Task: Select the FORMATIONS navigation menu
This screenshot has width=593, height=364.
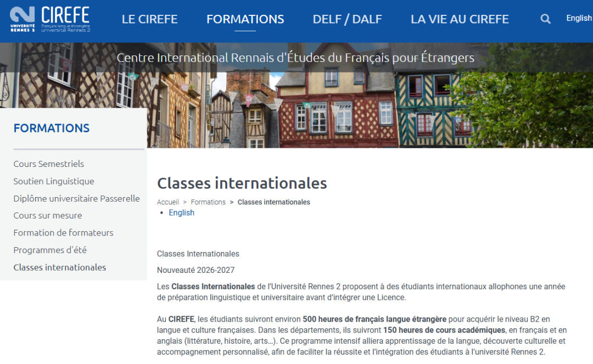Action: [245, 19]
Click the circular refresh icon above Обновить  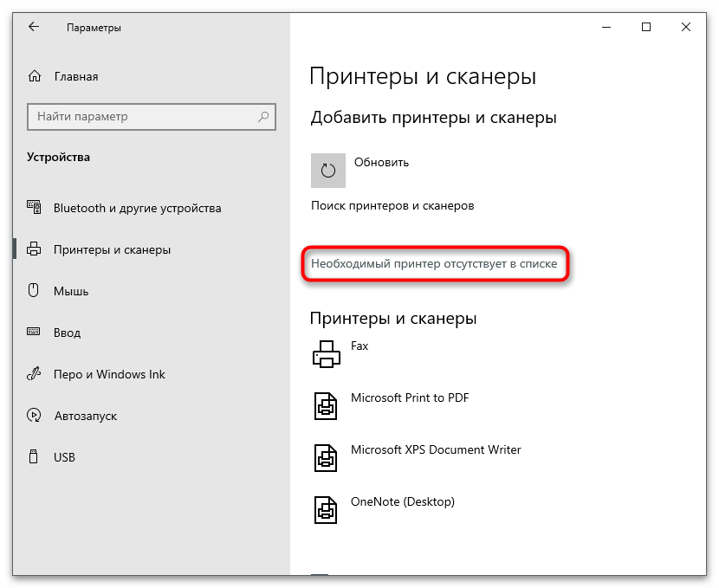click(x=327, y=171)
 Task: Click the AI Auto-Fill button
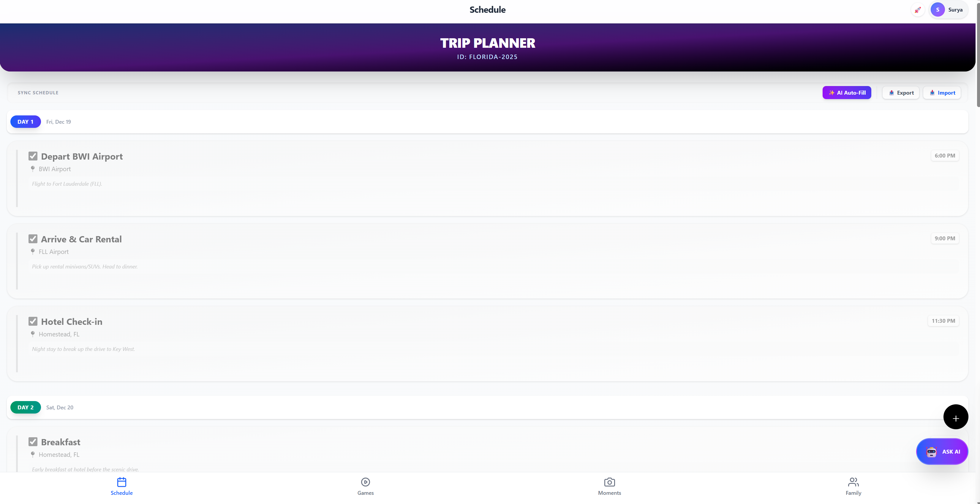846,92
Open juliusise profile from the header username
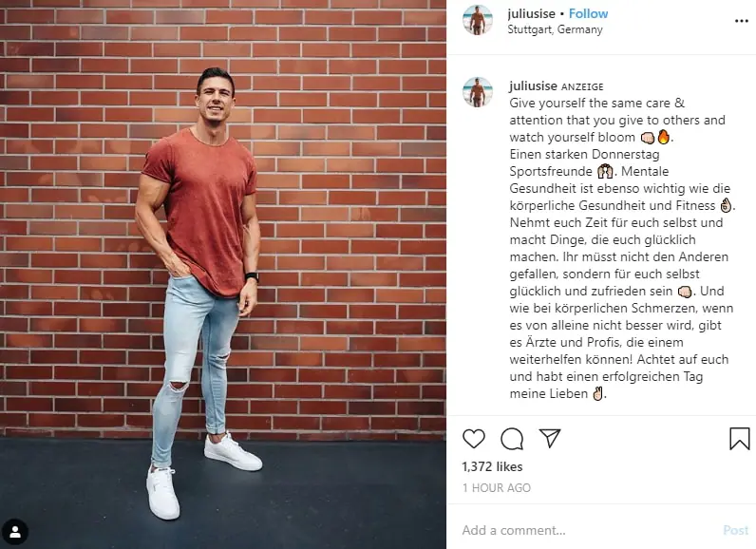 pos(531,13)
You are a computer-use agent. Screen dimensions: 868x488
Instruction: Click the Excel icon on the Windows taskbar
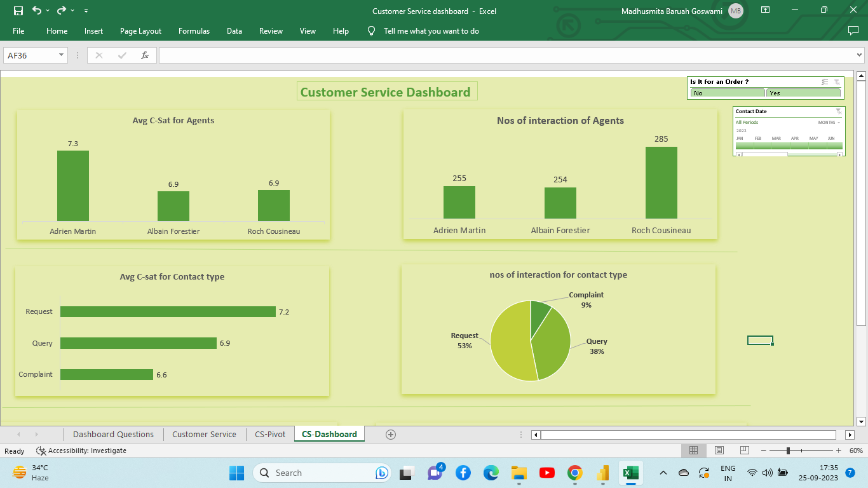click(x=630, y=473)
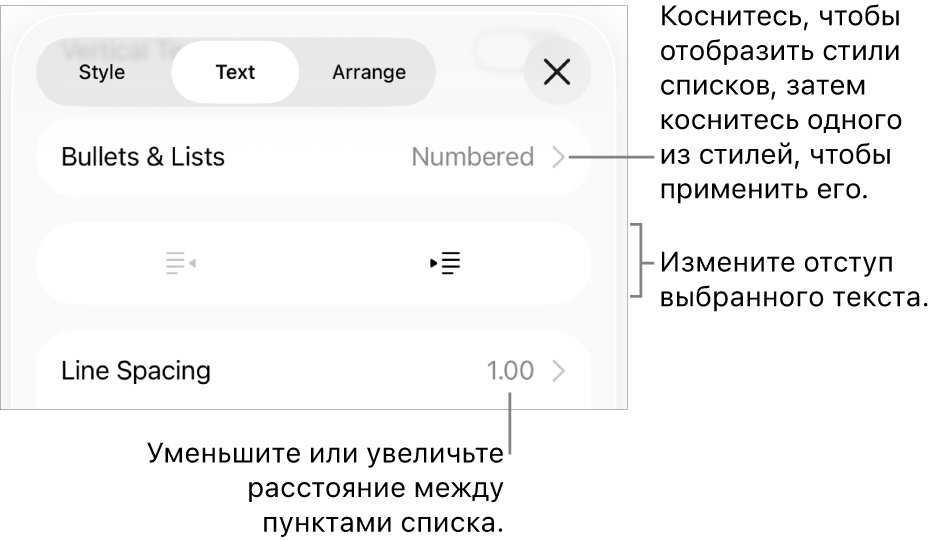Click the decrease indent (outdent) icon

pos(181,264)
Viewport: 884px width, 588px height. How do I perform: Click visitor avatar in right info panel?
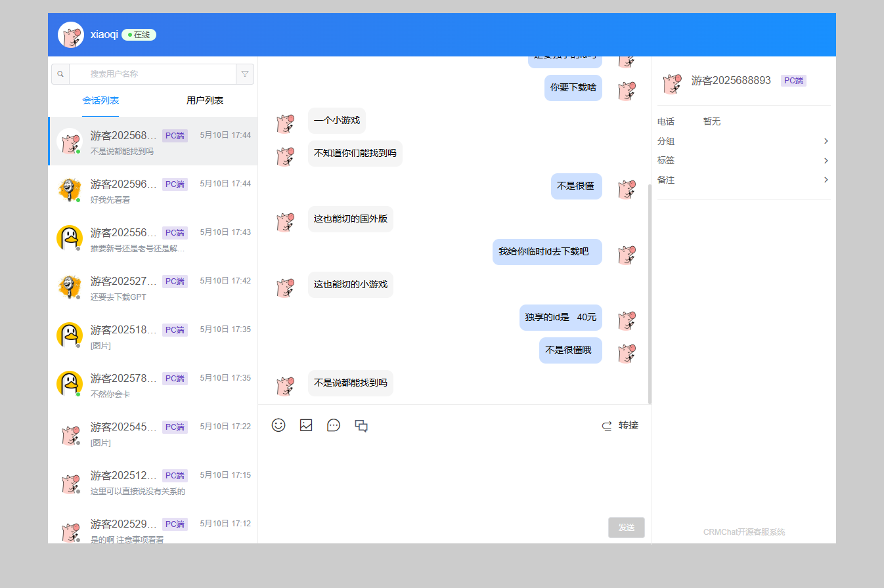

********

TASK DESCRIPTION -
Counting the line with "Task: Click the AI Auto-Fill button" and the last line of the data above, transcribe those two lines and every line between them exactly, without the pictures.

SOLUTION BELOW -
 Task: Click the AI Auto-Fill button
846,92
Open juliusise profile from the header username
 pos(531,13)
You are a computer-use agent. Screen dimensions: 868x488
Instruction: Click the Excel icon on the Windows taskbar
click(x=630, y=473)
Click the decrease indent (outdent) icon

pos(181,264)
Viewport: 884px width, 588px height. How do I perform: Click visitor avatar in right info panel?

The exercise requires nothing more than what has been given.